Colite Pseudomembranosa: Diagnóstico e Manejo Pós-Operatório

Santa Casa de Araçatuba (SP) — Prova 2021

Enunciado

Paciente de 65 anos submetido acolecistectomia + exploração de vias biliares por colecistite aguda + coledocolitíase. No 7ºPO, em uso de Ceftriaxona + Clindamicina, apresenta-se em bom estado geral, descorado +, hidratado, anictérico, pico febril de 39,3ºC, PA 130 x 70 mmhg, FC 95 bpm, Sat. O2 94%, AR – MV +, sem ruídos adventícios, ACV – BRNF 2T, sem sopros. Abdome – flácido, doloroso em torno da ferida operatória que encontra-se seca e limpa, RHA aumentados. EXT – bem perfundidas e sem edemas. Enfermagem relata que passou a apresentar diarreia.

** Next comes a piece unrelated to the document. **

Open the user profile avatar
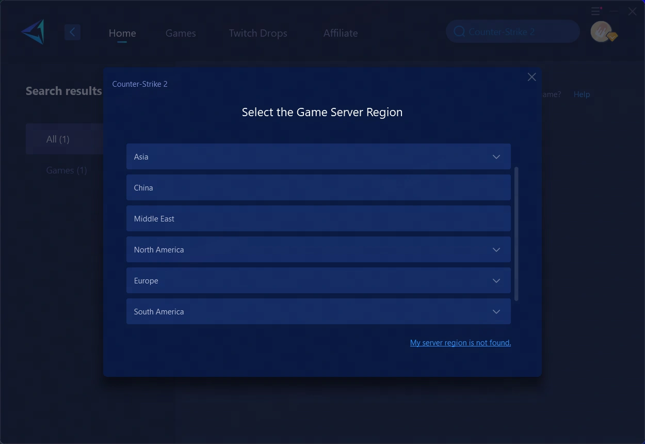The height and width of the screenshot is (444, 645). tap(602, 32)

Qual a provável causa da febre?

Alternativas

  1. A) Atelectasia.
  2. B) Pneumonia.
  3. C) Colite pseudo-membranosa.
  4. D) Infecção da ferida operatória.

Pérola Clínica

Diarreia + febre no pós-operatório com uso de ATB de amplo espectro = suspeitar de colite pseudomembranosa por C. difficile.

Resumo-Chave

A colite pseudomembranosa, causada por *Clostridioides difficile*, deve ser fortemente suspeitada em pacientes com diarreia e febre no pós-operatório, especialmente aqueles em uso prolongado de antibióticos de amplo espectro, como Ceftriaxona e Clindamicina.

Contexto Educacional

A colite pseudomembranosa, causada pela toxina de *Clostridioides difficile* (anteriormente *Clostridium difficile*), é uma infecção intestinal grave e uma das principais causas de diarreia nosocomial. É frequentemente associada ao uso de antibióticos de amplo espectro, que alteram a microbiota intestinal normal, permitindo a proliferação do *C. difficile*. A Ceftriaxona e a Clindamicina, mencionadas na questão, são antibióticos conhecidos por seu potencial em induzir essa condição. O quadro clínico típico inclui diarreia aquosa (que pode variar de leve a profusa), dor abdominal, febre e leucocitose. A suspeita deve ser alta em pacientes hospitalizados, especialmente no pós-operatório e em uso de antibióticos, que desenvolvem esses sintomas. O diagnóstico é confirmado pela detecção das toxinas de *C. difficile* nas fezes. O manejo envolve a suspensão do antibiótico causador, se clinicamente viável, e o tratamento específico com metronidazol oral (para casos leves a moderados) ou vancomicina oral (para casos graves ou refratários). A prevenção é fundamental e inclui o uso racional de antibióticos e medidas de controle de infecção para evitar a disseminação hospitalar.

Perguntas Frequentes

Quais são os principais fatores de risco para colite pseudomembranosa?

Os principais fatores de risco incluem uso recente de antibióticos de amplo espectro (especialmente clindamicina, fluoroquinolonas, cefalosporinas), internação hospitalar prolongada, idade avançada e comorbidades.

Como é feito o diagnóstico de colite pseudomembranosa?

O diagnóstico é feito pela detecção das toxinas A e B de *Clostridioides difficile* nas fezes ou por PCR. Em casos graves, a colonoscopia pode revelar as pseudomembranas características.

Qual o tratamento inicial para colite pseudomembranosa?

O tratamento inicial envolve a suspensão do antibiótico causador, se possível, e o início de metronidazol oral para casos leves a moderados, ou vancomicina oral para casos graves ou refratários.